Dans son opinion, le juge Kavanaugh a écrit que l’affaire de M. Durnell exigerait « un avertissement contre le cancer sur l’étiquette du Roundup », ce qui entrerait directement en conflit avec l’étiquetage approuvé par l’Agence américaine de protection de l’environnement (EPA). En raison de ce conflit, la loi fédérale « empêche expressément » la plainte de M. Durnell, a-t-il ajouté.
Une question de préemption fédérale
Le cœur du débat juridique portait sur une question étroite mais aux conséquences vastes : dans quelle mesure un État peut-il imposer des obligations d’avertissement supplémentaires lorsqu’une agence fédérale a déjà approuvé l’étiquetage d’un pesticide ? La majorité de la Cour a considéré que la loi fédérale sur les insecticides, fongicides et rongicides (FIFRA) prime sur le droit des États en la matière, empêchant ainsi les actions judiciaires fondées sur un défaut d’avertissement contraire à l’étiquette fédérale.
Des répercussions massives
Cette décision dépasse largement le cas individuel de John Durnell. Elle remet en cause des milliers de plaintes similaires en instance devant les tribunaux des États et fédéraux à travers le pays. Plusieurs milliers de personnes avaient engagé des poursuites contre Bayer, affirmant que le glyphosate, principe actif du Roundup, était cancérigène. En invalidant la possibilité d’invoquer un défaut d’avertissement au niveau local, la Cour suprême prive ces plaignants de l’un de leurs principaux arguments juridiques.

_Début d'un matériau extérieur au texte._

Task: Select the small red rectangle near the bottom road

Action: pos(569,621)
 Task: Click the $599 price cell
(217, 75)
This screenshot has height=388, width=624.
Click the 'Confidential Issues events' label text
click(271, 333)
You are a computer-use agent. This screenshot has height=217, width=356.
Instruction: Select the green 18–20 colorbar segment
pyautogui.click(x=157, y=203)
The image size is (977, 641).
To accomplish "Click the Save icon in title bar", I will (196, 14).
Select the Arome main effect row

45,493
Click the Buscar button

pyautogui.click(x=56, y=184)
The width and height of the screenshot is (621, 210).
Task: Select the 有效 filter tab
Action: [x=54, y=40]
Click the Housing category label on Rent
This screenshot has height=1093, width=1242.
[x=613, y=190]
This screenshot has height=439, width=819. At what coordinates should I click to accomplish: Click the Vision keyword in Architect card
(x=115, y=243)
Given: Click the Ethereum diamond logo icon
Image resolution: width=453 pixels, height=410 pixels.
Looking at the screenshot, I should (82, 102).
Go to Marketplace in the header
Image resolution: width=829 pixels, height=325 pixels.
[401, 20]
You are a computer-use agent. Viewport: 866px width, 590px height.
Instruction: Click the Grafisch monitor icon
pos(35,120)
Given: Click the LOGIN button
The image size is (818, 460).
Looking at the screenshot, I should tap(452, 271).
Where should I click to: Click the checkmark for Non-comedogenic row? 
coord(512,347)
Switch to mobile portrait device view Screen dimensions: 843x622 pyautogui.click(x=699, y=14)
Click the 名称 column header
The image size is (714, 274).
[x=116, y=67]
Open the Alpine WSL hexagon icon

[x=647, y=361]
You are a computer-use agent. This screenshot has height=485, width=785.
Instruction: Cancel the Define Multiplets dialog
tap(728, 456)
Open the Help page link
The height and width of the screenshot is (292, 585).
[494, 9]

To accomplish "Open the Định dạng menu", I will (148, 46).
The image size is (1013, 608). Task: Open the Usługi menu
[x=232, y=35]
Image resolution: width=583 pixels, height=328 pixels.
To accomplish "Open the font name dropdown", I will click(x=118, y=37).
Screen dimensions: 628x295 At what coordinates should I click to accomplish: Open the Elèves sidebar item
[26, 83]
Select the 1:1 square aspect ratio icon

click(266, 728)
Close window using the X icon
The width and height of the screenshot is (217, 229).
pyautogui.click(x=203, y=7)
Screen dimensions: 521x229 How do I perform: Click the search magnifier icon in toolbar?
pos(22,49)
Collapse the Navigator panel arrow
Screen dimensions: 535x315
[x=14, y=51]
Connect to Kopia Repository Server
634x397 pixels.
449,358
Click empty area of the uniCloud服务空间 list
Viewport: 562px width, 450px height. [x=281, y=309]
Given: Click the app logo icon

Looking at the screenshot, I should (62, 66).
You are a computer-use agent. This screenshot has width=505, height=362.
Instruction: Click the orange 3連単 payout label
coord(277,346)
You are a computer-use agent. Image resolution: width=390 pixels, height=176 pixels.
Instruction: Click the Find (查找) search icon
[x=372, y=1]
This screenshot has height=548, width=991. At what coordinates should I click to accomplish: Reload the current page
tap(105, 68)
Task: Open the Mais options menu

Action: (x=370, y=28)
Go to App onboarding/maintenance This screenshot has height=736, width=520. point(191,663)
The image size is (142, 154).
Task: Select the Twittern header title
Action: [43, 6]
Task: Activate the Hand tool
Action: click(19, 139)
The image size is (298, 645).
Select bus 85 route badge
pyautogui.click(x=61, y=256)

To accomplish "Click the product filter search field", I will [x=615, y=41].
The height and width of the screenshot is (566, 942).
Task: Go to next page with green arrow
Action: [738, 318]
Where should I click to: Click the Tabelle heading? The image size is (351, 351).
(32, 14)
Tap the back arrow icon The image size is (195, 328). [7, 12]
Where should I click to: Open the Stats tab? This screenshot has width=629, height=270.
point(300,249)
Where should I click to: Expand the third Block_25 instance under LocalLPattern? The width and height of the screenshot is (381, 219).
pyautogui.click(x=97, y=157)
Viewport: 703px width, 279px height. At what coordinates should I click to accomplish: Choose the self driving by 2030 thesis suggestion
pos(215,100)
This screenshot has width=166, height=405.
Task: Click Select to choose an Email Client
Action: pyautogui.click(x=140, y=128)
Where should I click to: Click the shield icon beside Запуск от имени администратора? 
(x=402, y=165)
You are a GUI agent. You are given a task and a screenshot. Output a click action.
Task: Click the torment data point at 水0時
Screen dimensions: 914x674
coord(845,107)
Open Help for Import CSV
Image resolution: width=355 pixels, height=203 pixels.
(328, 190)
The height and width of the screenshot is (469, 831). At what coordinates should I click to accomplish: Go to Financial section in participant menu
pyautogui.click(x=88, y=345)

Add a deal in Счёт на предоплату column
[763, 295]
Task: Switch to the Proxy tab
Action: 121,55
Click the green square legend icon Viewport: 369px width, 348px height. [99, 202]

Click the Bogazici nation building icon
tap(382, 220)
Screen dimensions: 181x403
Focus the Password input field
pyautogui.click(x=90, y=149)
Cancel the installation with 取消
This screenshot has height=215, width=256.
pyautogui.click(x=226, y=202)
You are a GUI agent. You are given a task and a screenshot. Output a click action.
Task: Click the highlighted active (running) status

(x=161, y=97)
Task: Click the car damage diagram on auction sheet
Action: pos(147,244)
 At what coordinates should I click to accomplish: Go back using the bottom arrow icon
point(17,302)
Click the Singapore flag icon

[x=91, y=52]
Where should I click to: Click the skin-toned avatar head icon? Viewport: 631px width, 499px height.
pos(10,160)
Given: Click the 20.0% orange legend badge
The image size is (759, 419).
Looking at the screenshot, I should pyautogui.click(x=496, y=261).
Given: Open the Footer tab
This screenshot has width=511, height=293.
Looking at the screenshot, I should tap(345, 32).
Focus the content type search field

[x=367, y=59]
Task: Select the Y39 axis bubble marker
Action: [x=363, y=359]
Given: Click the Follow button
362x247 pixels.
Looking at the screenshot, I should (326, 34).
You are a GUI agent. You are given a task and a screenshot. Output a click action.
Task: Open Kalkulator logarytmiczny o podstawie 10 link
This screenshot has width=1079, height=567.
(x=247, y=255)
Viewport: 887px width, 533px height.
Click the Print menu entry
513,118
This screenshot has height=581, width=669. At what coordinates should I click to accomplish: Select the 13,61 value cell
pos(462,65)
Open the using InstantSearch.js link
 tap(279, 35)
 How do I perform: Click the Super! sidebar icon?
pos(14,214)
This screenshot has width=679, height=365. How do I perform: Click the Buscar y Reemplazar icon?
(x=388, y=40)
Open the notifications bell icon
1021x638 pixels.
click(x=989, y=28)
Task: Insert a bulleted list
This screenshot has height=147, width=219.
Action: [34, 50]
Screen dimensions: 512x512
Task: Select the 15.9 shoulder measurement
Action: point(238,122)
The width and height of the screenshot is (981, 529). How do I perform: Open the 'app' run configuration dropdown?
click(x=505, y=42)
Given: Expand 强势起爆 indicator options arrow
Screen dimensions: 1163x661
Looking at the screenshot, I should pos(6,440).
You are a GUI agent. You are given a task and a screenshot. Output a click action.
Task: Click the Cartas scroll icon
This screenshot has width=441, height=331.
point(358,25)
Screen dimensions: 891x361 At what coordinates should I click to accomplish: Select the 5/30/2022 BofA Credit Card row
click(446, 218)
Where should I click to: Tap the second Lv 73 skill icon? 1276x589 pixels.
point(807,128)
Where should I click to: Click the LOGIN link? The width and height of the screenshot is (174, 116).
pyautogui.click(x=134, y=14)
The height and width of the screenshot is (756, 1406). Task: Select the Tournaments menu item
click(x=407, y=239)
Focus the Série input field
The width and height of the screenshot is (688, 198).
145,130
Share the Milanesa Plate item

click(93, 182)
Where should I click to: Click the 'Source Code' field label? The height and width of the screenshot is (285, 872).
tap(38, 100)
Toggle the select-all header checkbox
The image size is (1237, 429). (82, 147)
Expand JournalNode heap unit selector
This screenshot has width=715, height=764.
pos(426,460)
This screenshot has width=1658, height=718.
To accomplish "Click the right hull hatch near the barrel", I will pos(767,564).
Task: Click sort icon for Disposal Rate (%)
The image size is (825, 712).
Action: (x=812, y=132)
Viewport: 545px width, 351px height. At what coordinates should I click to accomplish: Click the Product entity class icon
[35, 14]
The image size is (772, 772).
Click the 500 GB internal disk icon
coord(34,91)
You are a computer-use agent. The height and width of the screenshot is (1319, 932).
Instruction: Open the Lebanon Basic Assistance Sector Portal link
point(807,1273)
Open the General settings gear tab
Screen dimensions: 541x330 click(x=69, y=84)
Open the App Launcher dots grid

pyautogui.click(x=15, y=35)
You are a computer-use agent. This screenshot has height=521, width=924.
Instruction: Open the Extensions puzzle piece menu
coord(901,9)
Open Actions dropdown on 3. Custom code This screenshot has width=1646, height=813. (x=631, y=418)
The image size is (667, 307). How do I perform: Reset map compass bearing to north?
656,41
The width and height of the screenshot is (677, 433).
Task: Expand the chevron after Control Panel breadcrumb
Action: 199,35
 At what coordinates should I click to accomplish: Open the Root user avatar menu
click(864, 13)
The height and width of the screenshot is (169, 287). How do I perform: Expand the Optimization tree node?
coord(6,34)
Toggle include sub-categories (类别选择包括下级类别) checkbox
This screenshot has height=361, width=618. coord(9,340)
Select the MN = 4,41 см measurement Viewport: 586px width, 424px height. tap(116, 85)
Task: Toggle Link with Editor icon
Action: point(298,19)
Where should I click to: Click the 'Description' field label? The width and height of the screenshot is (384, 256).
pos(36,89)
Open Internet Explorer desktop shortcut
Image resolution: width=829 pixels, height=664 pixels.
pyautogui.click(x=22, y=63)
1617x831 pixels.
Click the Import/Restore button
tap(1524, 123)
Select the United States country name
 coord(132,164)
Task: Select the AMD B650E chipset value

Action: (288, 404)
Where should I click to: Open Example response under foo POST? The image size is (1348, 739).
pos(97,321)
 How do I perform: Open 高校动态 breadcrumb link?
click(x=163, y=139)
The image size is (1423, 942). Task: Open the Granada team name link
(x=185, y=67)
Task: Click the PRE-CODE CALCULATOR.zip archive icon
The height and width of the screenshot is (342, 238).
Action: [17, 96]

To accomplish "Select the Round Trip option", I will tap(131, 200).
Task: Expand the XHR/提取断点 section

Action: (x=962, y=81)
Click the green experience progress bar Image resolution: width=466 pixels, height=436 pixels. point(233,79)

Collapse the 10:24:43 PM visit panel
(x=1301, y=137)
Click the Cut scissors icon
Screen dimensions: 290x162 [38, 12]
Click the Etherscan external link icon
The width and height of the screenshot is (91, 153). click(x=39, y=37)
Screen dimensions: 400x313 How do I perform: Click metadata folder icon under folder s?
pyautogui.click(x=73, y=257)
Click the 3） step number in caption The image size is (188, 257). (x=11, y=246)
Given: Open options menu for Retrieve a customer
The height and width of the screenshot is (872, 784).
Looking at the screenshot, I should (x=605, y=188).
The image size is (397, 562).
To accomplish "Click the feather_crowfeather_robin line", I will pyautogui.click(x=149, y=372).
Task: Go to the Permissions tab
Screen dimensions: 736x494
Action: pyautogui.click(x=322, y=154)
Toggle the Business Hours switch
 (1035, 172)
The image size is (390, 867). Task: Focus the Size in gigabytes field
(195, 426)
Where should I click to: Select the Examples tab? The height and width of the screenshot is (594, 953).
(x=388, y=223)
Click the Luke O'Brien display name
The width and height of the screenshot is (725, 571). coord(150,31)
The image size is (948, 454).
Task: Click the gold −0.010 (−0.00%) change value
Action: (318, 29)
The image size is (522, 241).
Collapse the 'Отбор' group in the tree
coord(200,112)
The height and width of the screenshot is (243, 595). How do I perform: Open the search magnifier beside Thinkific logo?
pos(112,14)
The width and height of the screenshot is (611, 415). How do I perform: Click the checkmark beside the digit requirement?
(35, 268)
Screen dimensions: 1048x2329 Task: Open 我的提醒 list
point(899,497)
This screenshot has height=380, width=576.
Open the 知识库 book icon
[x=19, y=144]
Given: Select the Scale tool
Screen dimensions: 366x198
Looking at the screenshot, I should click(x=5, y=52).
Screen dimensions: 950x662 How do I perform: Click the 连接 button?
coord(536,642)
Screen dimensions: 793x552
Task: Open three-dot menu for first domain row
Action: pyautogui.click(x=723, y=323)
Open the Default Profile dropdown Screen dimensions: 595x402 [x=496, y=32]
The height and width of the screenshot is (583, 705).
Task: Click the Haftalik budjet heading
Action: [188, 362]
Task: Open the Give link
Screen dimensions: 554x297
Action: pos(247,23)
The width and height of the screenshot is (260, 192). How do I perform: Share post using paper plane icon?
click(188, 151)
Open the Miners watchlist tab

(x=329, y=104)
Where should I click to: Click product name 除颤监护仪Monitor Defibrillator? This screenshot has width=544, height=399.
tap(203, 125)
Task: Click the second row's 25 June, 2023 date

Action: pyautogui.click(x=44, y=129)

Pour Bayer, il s’agit d’un soulagement considérable après des années de batailles judiciaires coûteuses. Le groupe avait déjà provisionné des milliards de dollars pour faire face aux contentieux liés au Roundup. L’action du groupe a bondi à la suite de l’annonce, les investisseurs saluant la clarification juridique.
Les oppositions
Les deux juges ayant voté contre la décision n’ont pas été identifiés dans les informations disponibles, mais la division de la Cour reflète les tensions récurrentes entre le droit fédéral et la protection des consommateurs au niveau des États. Les organisations de défense des consommateurs et les avocats des plaignants ont dénoncé un arrêt qui, selon eux, sacrifie la sécurité publique au profit des intérêts des grandes firmes agrochimiques.
Le Roundup et la controverse
Commercialisé depuis les années 1970, le Roundup est l’un des désherbants les plus utilisés au monde. Son principe actif, le glyphosate, a été classé comme « cancérogène probable » par le Centre international de recherche sur le cancer (CIRC) de l’Organisation mondiale de la santé, une classification contestée par d’autres agences réglementaires, dont l’EPA américaine qui n’a pas imposé d’étiquetage spécifique. Ce désaccord scientifique a alimenté des années de litiges.
Prochaines étapes
La décision de la Cour suprême pourrait inciter les plaignants à se tourner vers d’autres fondements juridiques, mais la préemption fédérale constitue désormais un obstacle de taille. Les experts estiment que la plupart des affaires encore en attente risquent d’être rejetées ou abandonnées. Bayer a confirmé son intention de demander le rejet des procédures fondées sur des arguments de défaut d’avertissement. L’avenir judiciaire du Roundup reste toutefois incertain, car d’autres types de plaintes, notamment pour négligence ou violation de garantie, pourraient subsister dans certains États.